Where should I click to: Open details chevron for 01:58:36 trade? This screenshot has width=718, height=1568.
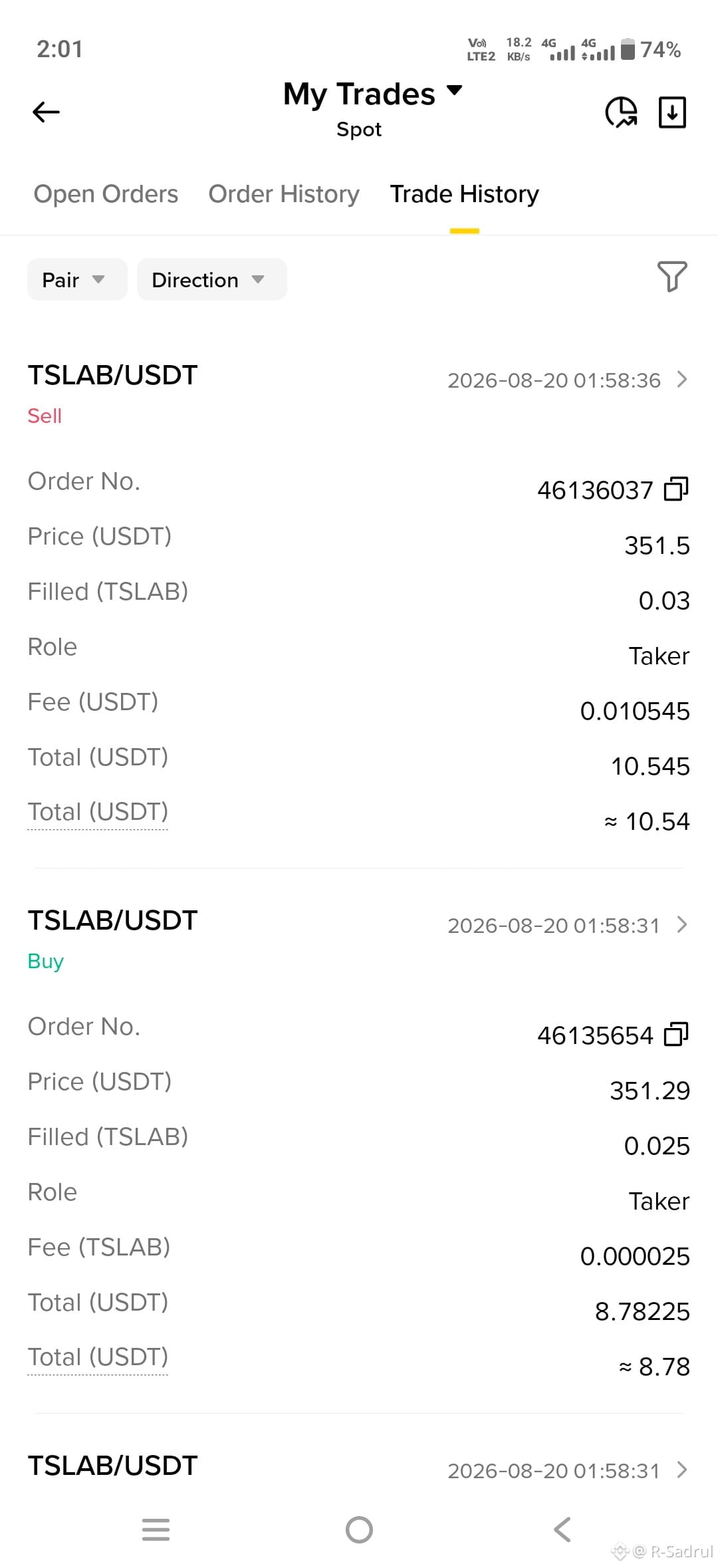pos(681,380)
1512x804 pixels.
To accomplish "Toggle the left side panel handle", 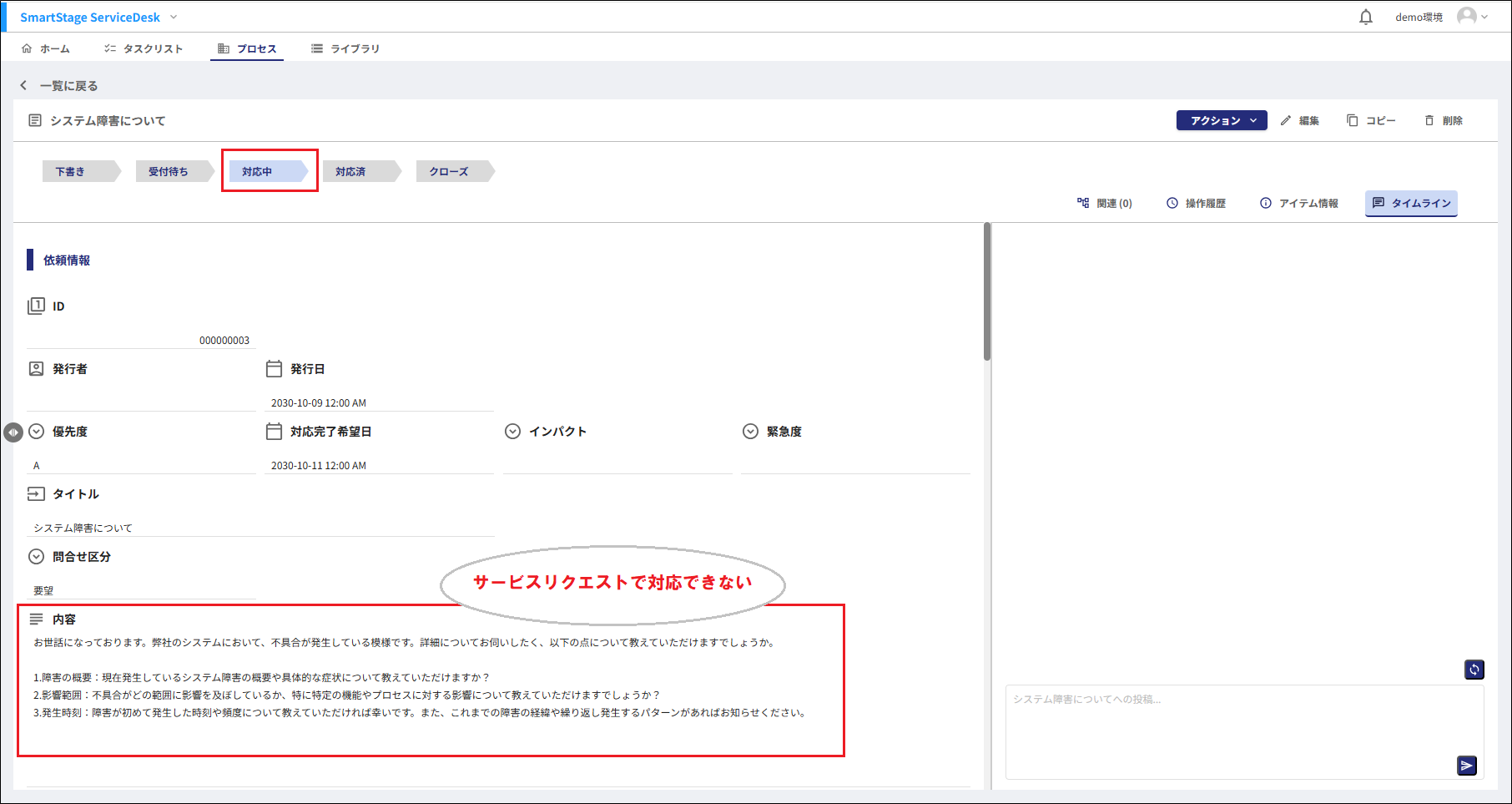I will tap(13, 432).
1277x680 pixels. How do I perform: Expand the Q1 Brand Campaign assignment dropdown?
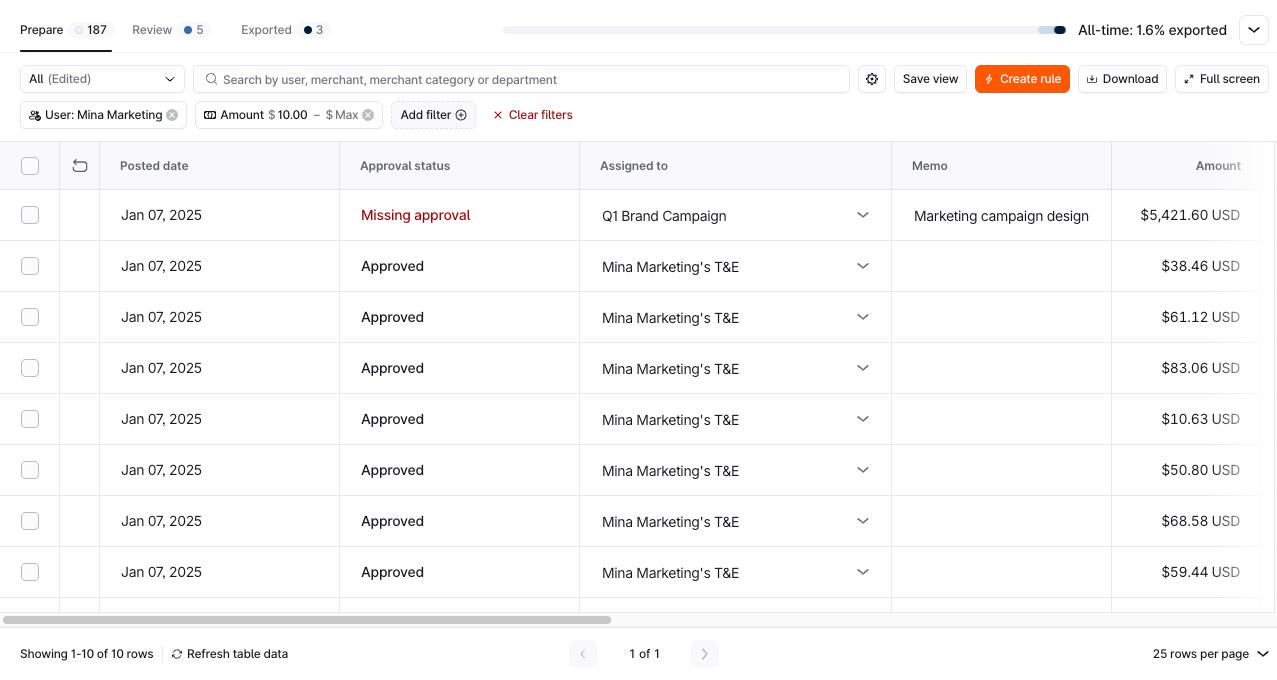(862, 215)
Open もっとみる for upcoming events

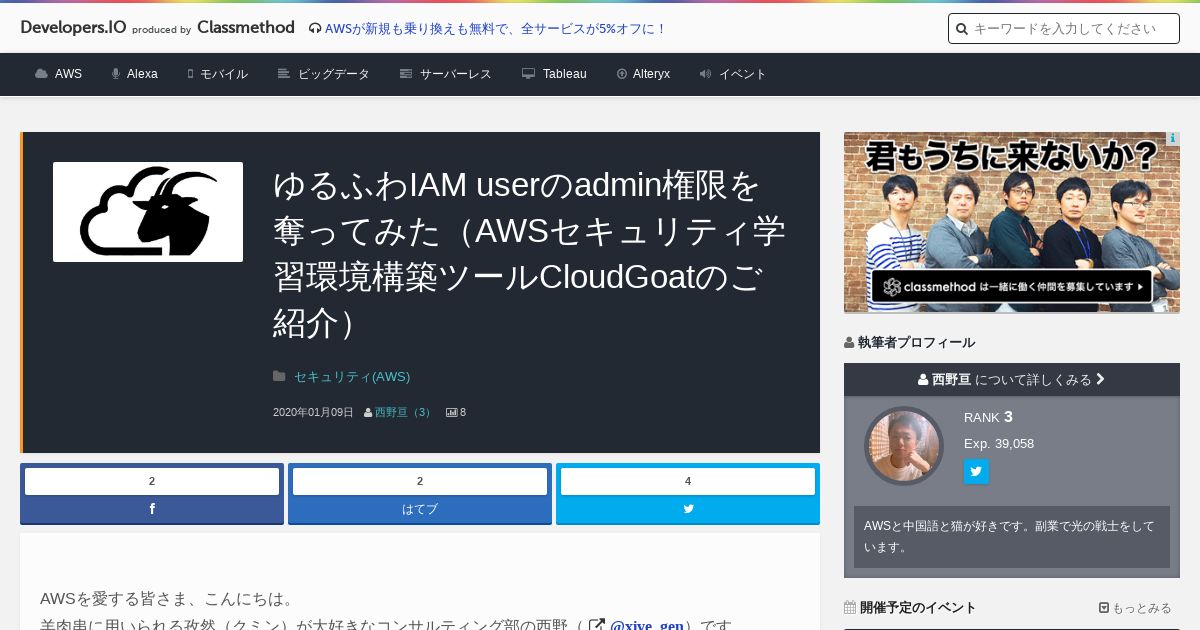(x=1135, y=608)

#### [Task statement]
Reproduce the material above exactly, but only from the line with "1277x680 pixels. How" through its last line, leaving pictures out.

#### [Solution to this exercise]
1277x680 pixels. How do I perform: Expand the Q1 Brand Campaign assignment dropdown?
(862, 215)
Open もっとみる for upcoming events

(x=1135, y=608)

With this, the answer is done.